Problem details: Could you copy exactly the lines below, beginning at the line with "Instruction: Click the 长度(mm) parameter link" and stopping after the line with "You are a computer-use agent. This", with no pictures?

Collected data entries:
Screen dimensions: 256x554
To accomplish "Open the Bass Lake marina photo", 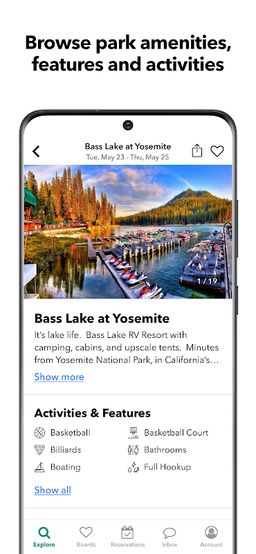I will (x=128, y=232).
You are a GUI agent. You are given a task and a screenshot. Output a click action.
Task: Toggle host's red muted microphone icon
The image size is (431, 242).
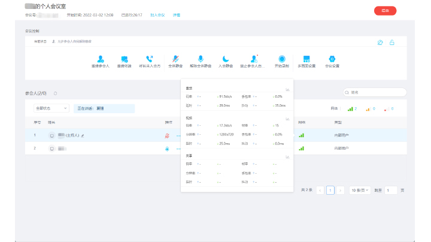coord(167,136)
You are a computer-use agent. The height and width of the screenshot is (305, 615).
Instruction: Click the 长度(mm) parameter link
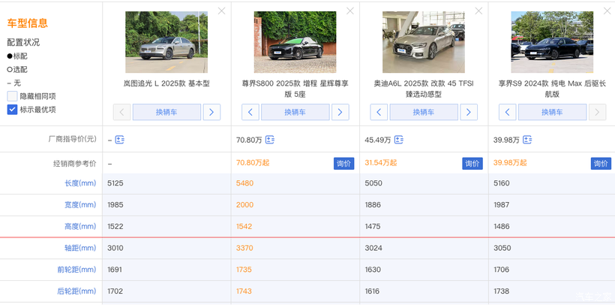click(x=80, y=183)
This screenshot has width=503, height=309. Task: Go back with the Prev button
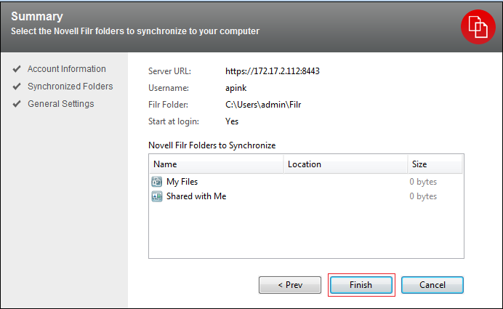coord(290,285)
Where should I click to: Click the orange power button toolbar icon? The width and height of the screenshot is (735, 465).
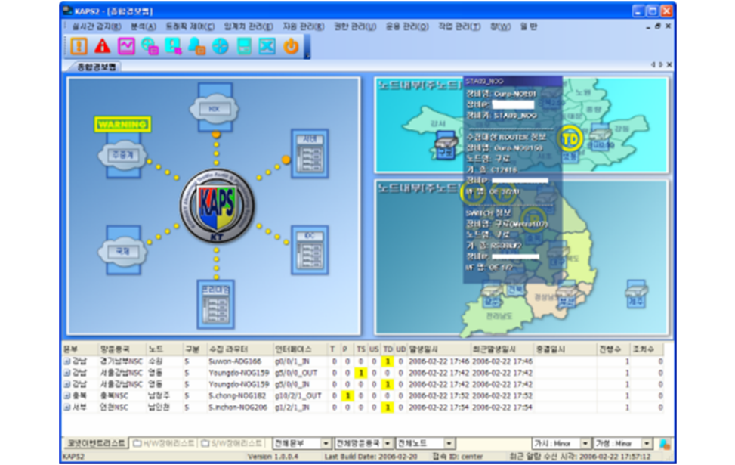290,46
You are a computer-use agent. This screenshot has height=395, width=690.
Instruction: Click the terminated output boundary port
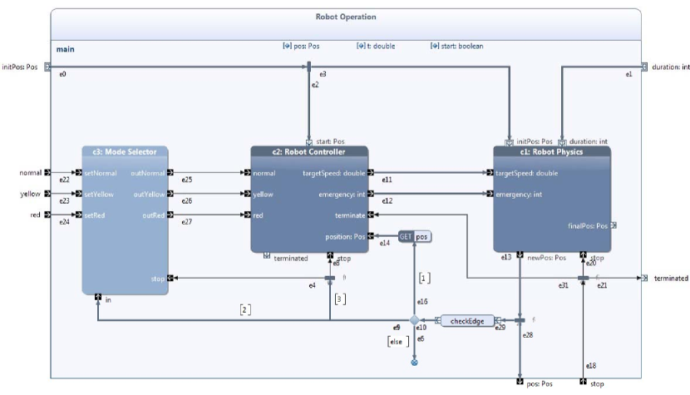point(644,278)
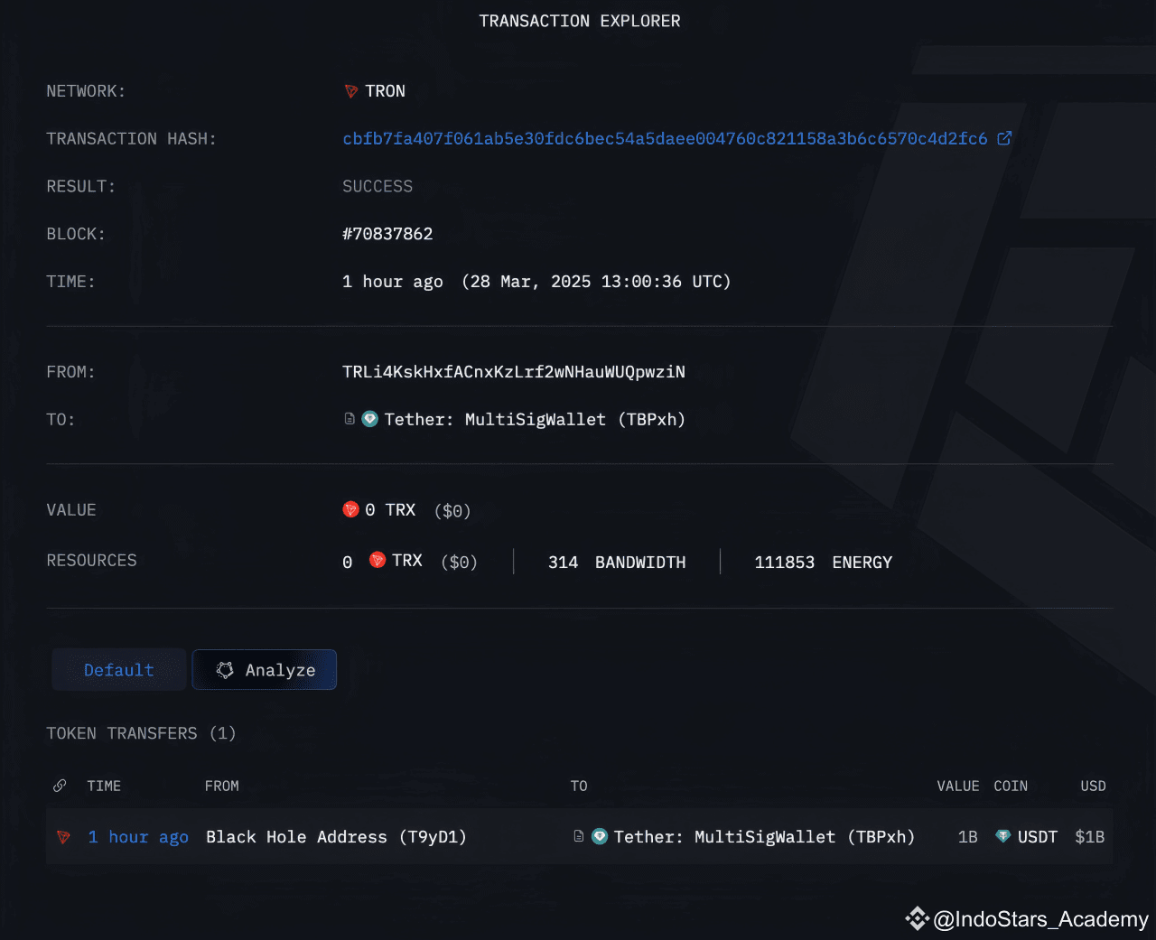Click the gear icon on the Analyze button

click(x=224, y=669)
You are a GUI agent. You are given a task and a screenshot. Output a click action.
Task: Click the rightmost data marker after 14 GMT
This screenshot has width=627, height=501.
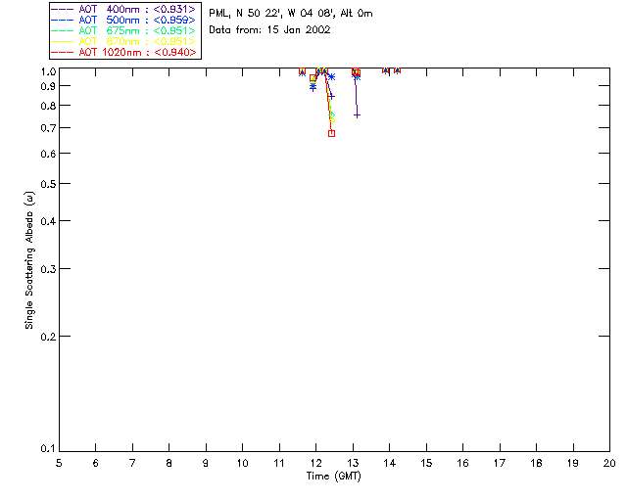[x=398, y=70]
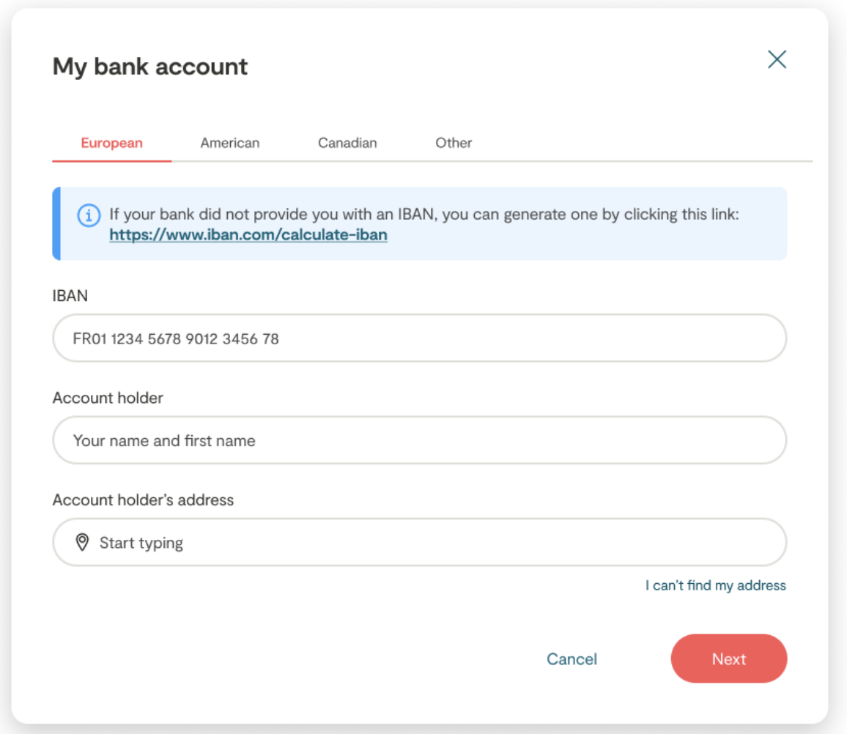
Task: Click the My bank account heading
Action: click(150, 67)
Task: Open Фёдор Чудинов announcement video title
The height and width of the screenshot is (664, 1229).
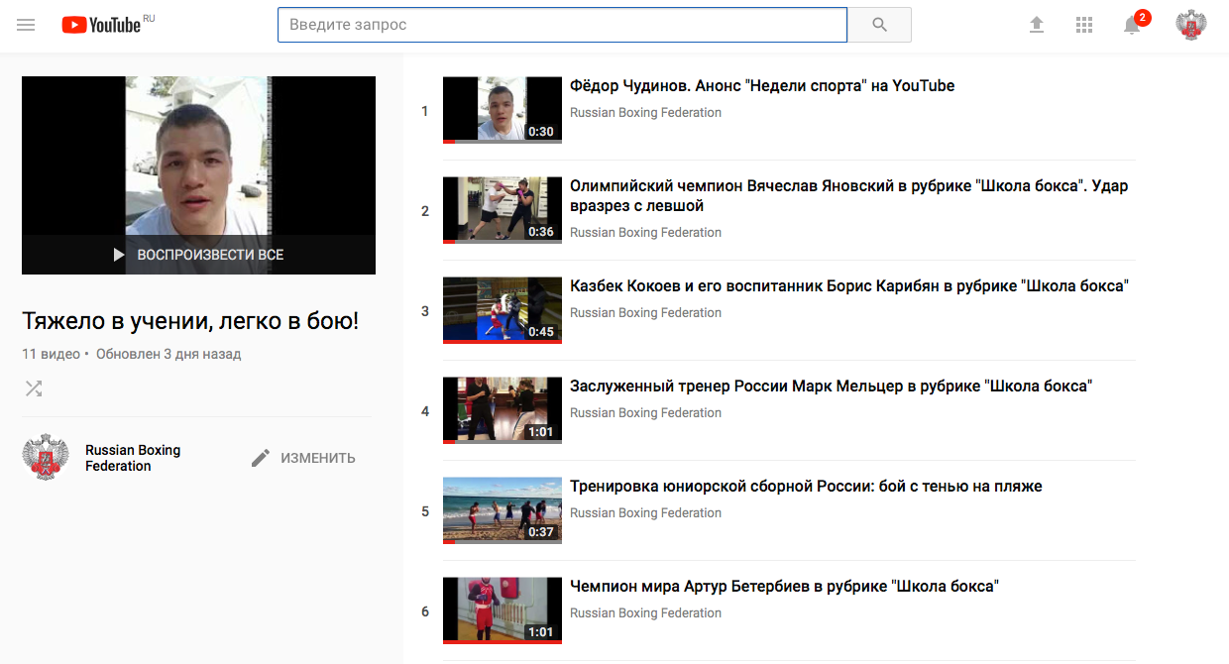Action: pos(761,86)
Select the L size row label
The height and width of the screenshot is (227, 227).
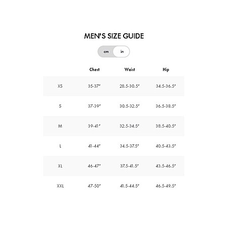tap(60, 146)
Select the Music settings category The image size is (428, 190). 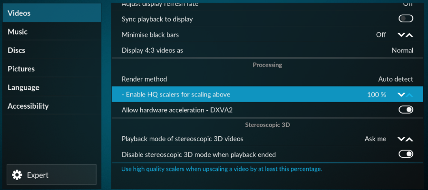pos(52,32)
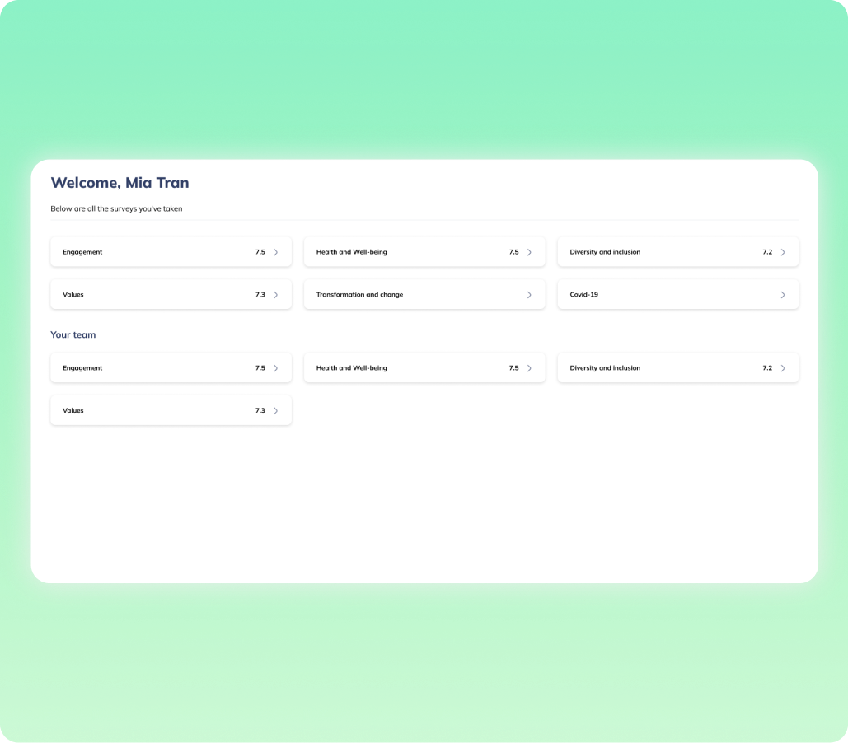Screen dimensions: 848x743
Task: Expand team Diversity and inclusion via its chevron
Action: click(x=783, y=368)
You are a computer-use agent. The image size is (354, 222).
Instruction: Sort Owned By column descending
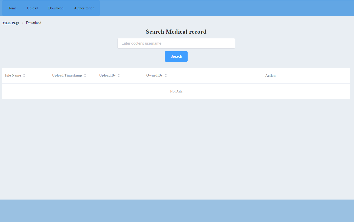pyautogui.click(x=166, y=76)
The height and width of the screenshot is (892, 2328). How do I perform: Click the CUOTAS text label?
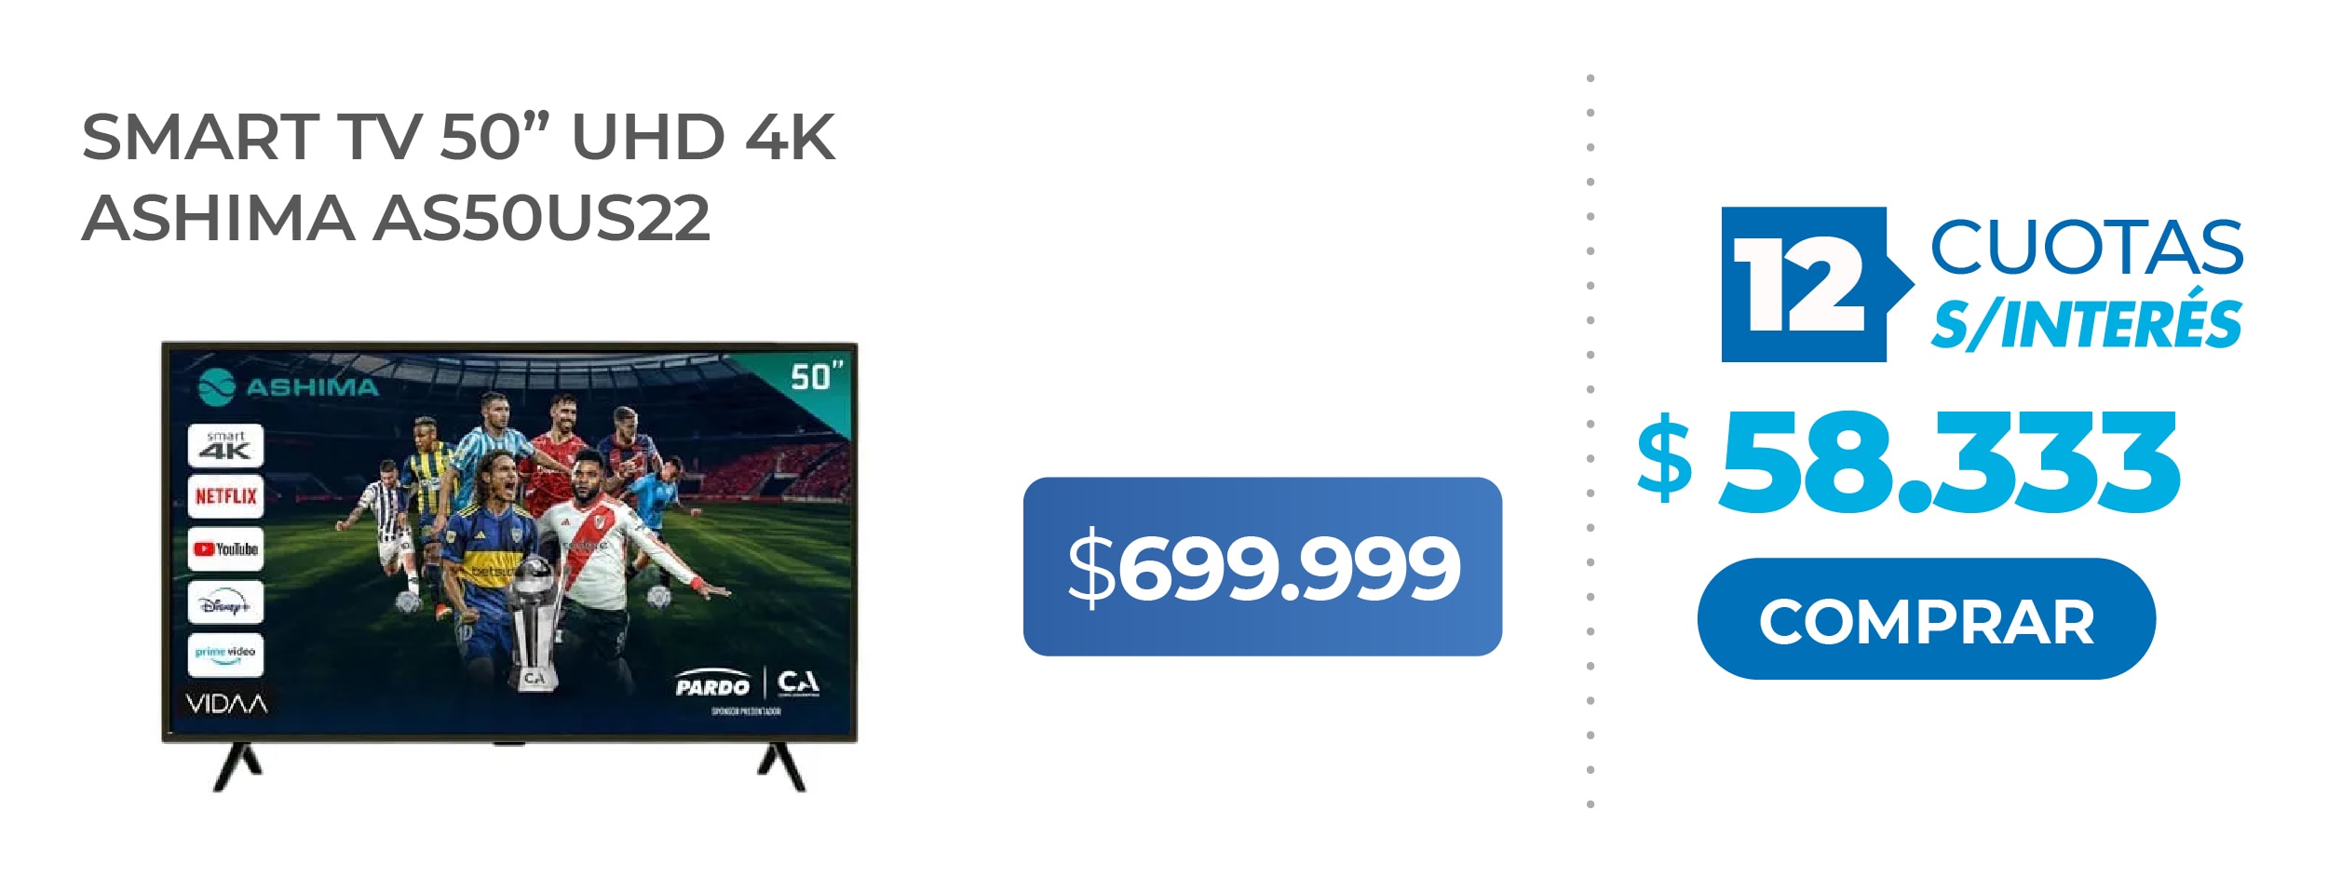click(x=2086, y=247)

Response box:
Instruction: Click the 长度(mm) parameter link
click(x=80, y=183)
This screenshot has width=503, height=309. Task: Go back with the Prev button
coord(290,285)
Where should I click to: Click the orange power button toolbar icon? The width and height of the screenshot is (735, 465).
290,46
You are a computer-use agent. This screenshot has height=395, width=690.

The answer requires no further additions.